If the safety/operations/security of a system do not rely on trust, does centralization within the system matter?
This is a question I’ve been considering lately as I start to think through the consequences of Cwtch server deployments.
There are ways of using Cwtch that promote heavily centralized topologies e.g. only using a small number of Cwtch servers. The servers themselves though are untrusted - we assume they will try to do bad things and design the protocol around subverting or, at a minimum, detecting bad behavior.
Is that enough though? Can we really predicate consensual technology on untrust? Should we not seek to distribute any and all power to as many as possible?
It can be argued that decentralization follows from untrust. If I extend my untrust of a particular server through to the logical conclusion that I can’t expect the server to always be available, then I should rely on multiple severs to achieve any goal I would use a particular server for.
Further, I should seek to use servers from different operator for similar reasons - not because I fear a single operator might be malicious (where we extend malice to cover failure-to-operate), but because I assume all operators are potentially malicious and wish to ensure my operation completes.

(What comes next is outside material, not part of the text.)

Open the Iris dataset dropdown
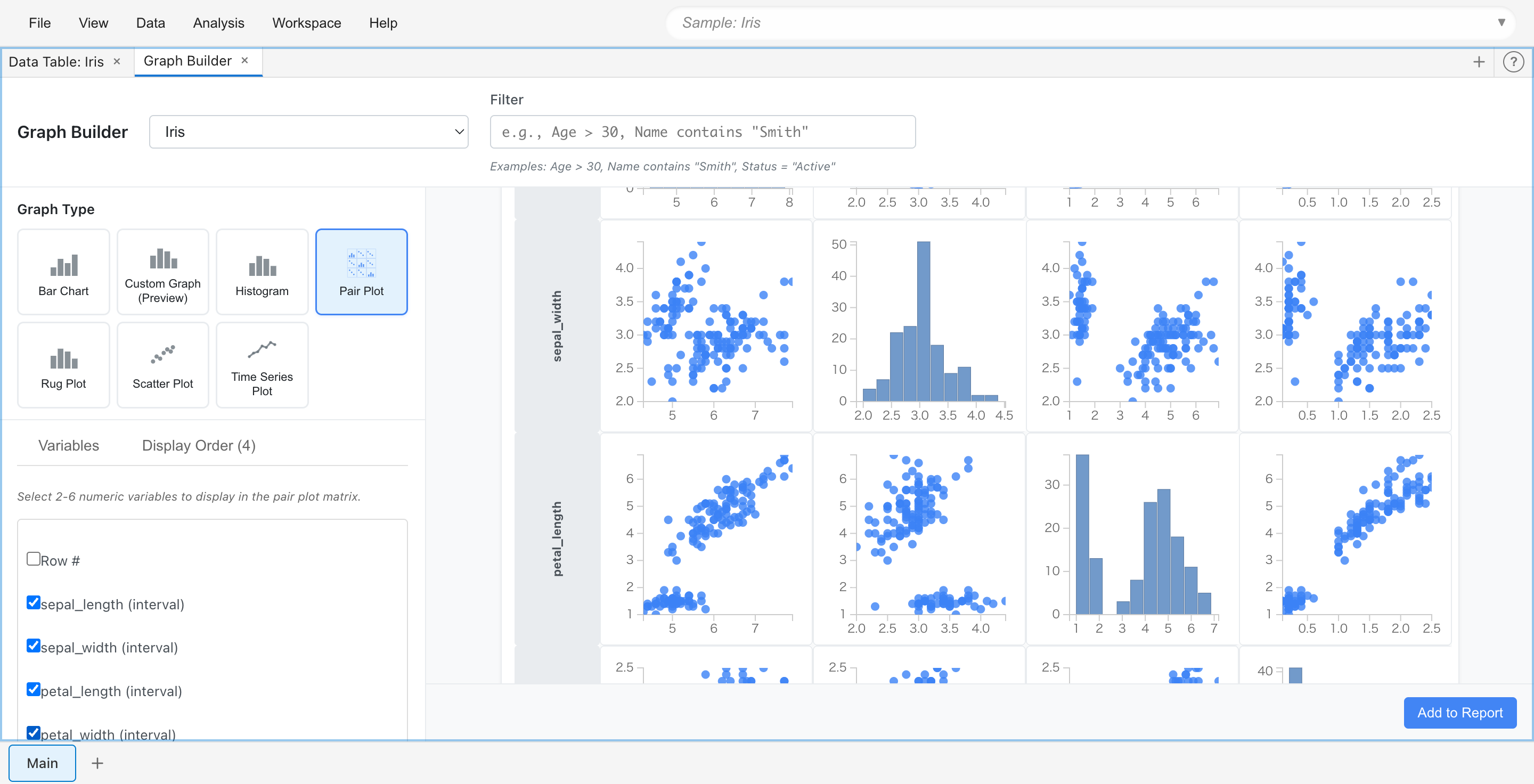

This argument only extends so far, up to the limitations of scale.
While distributing whole infrastructure between 2 or 3 parties is workable, distributing it between 1000 or 10,000 is practically unworkable. Somewhere between those extremes is a number of distinct parties, who untrust each other, which can be collectively called on to operate a globally accessible system without trust.
There is nothing to prevent such a group from being open, each party is incentivised (through untrust) to maintain connections with as many other parties as possible - this potentially leads to a scenario where it requires significant investment to become reliable (yet untrusted) infrastructure within the system (that doesn’t seem like a terrible consequence though)
Given that, we are left with the task of designing a protocol such that all interactions (peer to peer & peer to infrastructure) are untrusted.
The more I think about it, the more I see cwtch as living within this realm of protocols. Encouraging distribution of power/trust in the protocol layers on top of it, by providing a layer of untrusted (yet reliable) infrastructure on which to build.
Does this mean I’m giving up on decentralization? Definitely not, decentralization of power is a fundamental tenet. It just might be more useful to think about realizing that through untrust.